Ainda havia raiva suficiente em Nynaeve para que ela abraçasse saidar, o que fez sem nem pensar, antes até de avistar o brilho surgir em torno de Elayne. Havia mais de uma dezena de maneiras como poderia deter sozinha aquela quadrilha, e outras tantas como poderia destruí-la, se quisesse. Não fosse por Moghedien. Ela não soube dizer se o mesmo pensamento fez Elayne se conter. Nynaeve só sabia que se agarrava à raiva e à Fonte Verdadeira com igual fervor, e que era Moghedien, mais do que aquela turba investindo contra eles, que dificultava as coisas. Estava se agarrando aos dois, e sabia que não ousaria fazer nada. Não se houvesse alguma alternativa. Quase desejou ser capaz de cortar os fluxos que Elayne estava urdindo. Tinha de haver outra alternativa.
Um homem, um sujeito alto com um casaco vermelho esfarrapado que pertencera a outra pessoa, dado o bordado verde e dourado, vinha correndo à frente dos demais com suas pernas compridas, balançando um machado de madeira acima da cabeça. A flecha de Birgitte atravessou um de seus olhos. O homem caiu esparramado e foi pisoteado pelos outros, todos com o rosto contraído, gritando sem dizer coisa alguma. Nada iria refreá-los. Com um gemido que era metade ultraje, metade puro medo, Nynaeve soltou a faca da cintura e, ao mesmo tempo, se preparou para canalizar.
Feito uma onda investindo contra pedregulhos, o ataque se estilhaçou no aço shienarano. Os homens de coque, não muito menos esfarrapados que aqueles contra os quais lutavam, manejavam as espadas com as duas mãos de maneira metódica, feito artesãos em seu ofício, e a ofensiva não ultrapassou a fileira estreita que eles formavam. Homens desabavam gritando pelo Profeta, mas outros mais passavam por cima, aos trancos e barrancos. Juilin, o tolo, estava naquela fileira, o chapéu cônico achatado empoleirado em sua cabeça, o cajado fino parecendo um borrão que desviava estocadas, quebrava braços e rachava crânios. Thom trabalhava atrás da fileira, mancando bastante enquanto se deslocava de um ponto ao outro para combater os poucos que conseguiam dar um jeito de passar. Só levava uma adaga em cada mão, mas até espadachins padeciam naquelas lâminas. O rosto envelhecido do menestrel estava carrancudo, mas, quando um sujeito corpulento trajando um colete de couro quase atingiu Elayne com seu ancinho, Thom soltou um rosnado tão feroz quanto o de qualquer um dos homens da quadrilha e praticamente decepou a cabeça do agressor ao lhe rasgar a garganta. Em meio a tudo aquilo, Birgitte movia-se com tranquilidade de um ponto a outro, cada uma de suas flechas acertando um olho.

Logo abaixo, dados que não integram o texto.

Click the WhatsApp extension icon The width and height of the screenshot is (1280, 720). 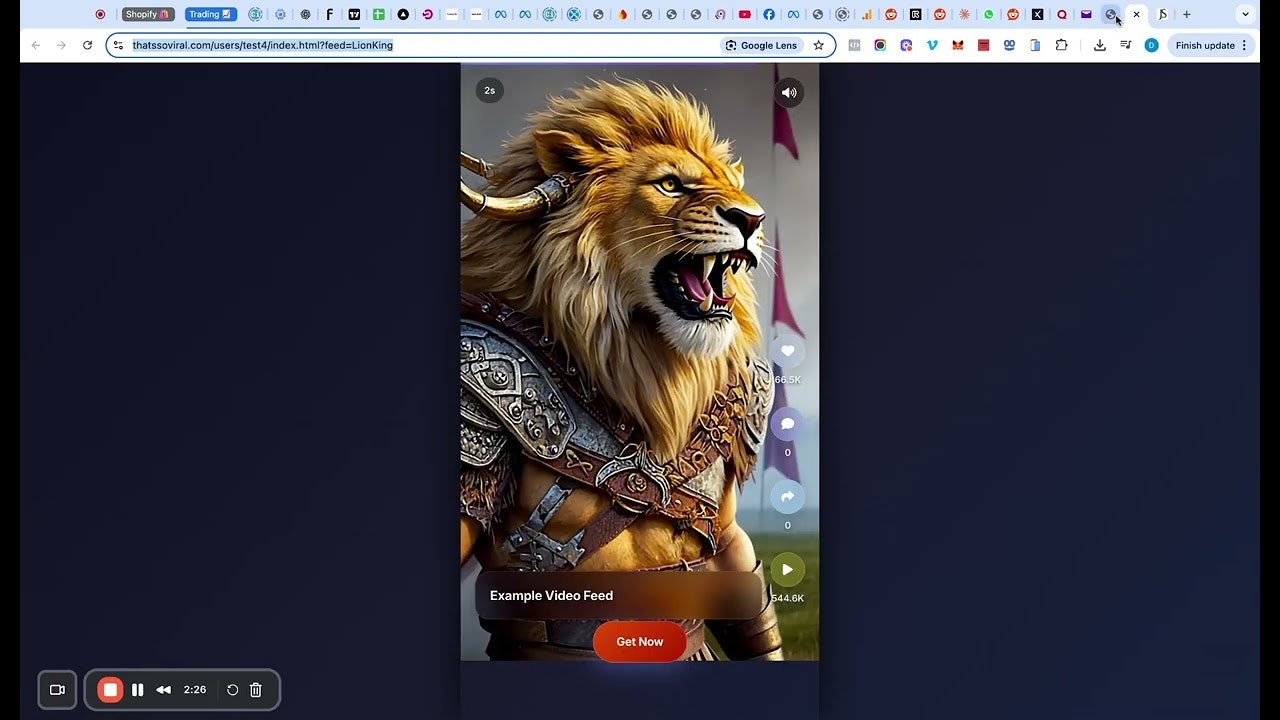(x=988, y=15)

No entanto, se o grupo deteve a quadrilha, foi Galad quem a dispersou. Ele encarou a investida como se aguardasse a próxima dança em um baile, os braços cruzados despreocupadamente, sem nem se dar ao trabalho de desembainhar a lâmina até a turba já tê-lo praticamente alcançado. Então de fato dançou, toda a sua graça transformada em morte fluida em um piscar de olhos. Não encarava os agressores. Simplesmente abria uma trilha da largura de sua espada através do coração da multidão. Algumas vezes, cinco ou seis homens o cercavam com espadas, machados e pernas de mesa transformadas em porretes, mas só durante o pouquíssimo tempo que levavam para morrer. No fim, toda a sua fúria, toda a sua sede de sangue, não eram páreo para Galad. Foi dele que os primeiros homens fugiram, largando as armas, e, quando todo o resto partiu, as pessoas se dividiam em torno dele. Quando a quadrilha começou a fugir por onde viera, Galad estava a vinte passadas de todos os demais, sozinho entre os mortos e as lamúrias dos que agonizavam.

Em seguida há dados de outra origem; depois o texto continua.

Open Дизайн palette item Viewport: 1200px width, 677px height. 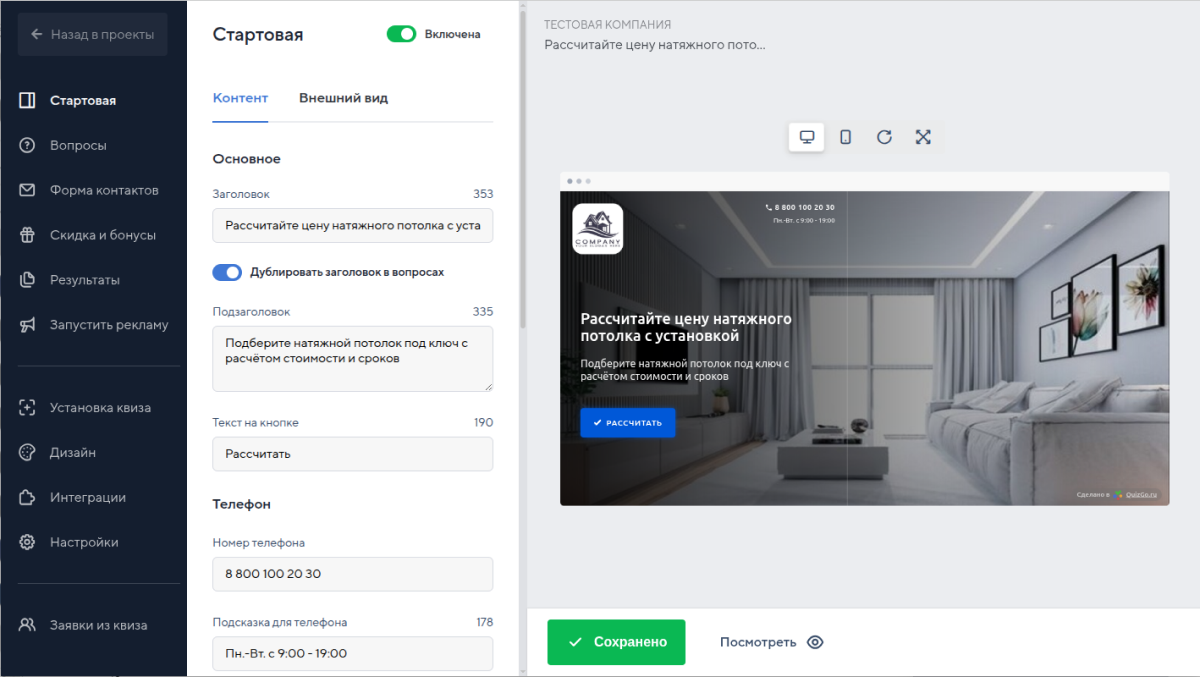pyautogui.click(x=73, y=452)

Nynaeve sentiu um calafrio quando ele se curvou para limpar a lâmina no casaco de um dos cadáveres. Era gracioso até fazendo aquilo. Era bonito até fazendo aquilo. Achou que fosse vomitar.
Não tinha ideia de quanto tempo aquilo tudo levara. Alguns dos shienaranos estavam apoiados em suas espadas, ofegantes. E olhavam para Galad com uma boa dose de respeito. Curvado com uma das mãos no joelho, Thom tentava afastar Elayne com a outra enquanto dizia à garota que só estava tentando recuperar o fôlego. Minutos, uma hora. Poderia ter sido qualquer um dos dois.
Desta vez, ao olhar para os homens feridos caídos aqui e ali, um deles rastejando para longe, ela não sentiu o menor desejo de Curar, nenhuma pena. Não muito longe havia um ancinho, onde alguém o arremessara. A cabeça decepada de um homem estava empalada em uma estaca, a de uma mulher, em outra. Tudo o que ela sentia era enjoo — e gratidão por não ter sido a sua cabeça. Isso, e frio.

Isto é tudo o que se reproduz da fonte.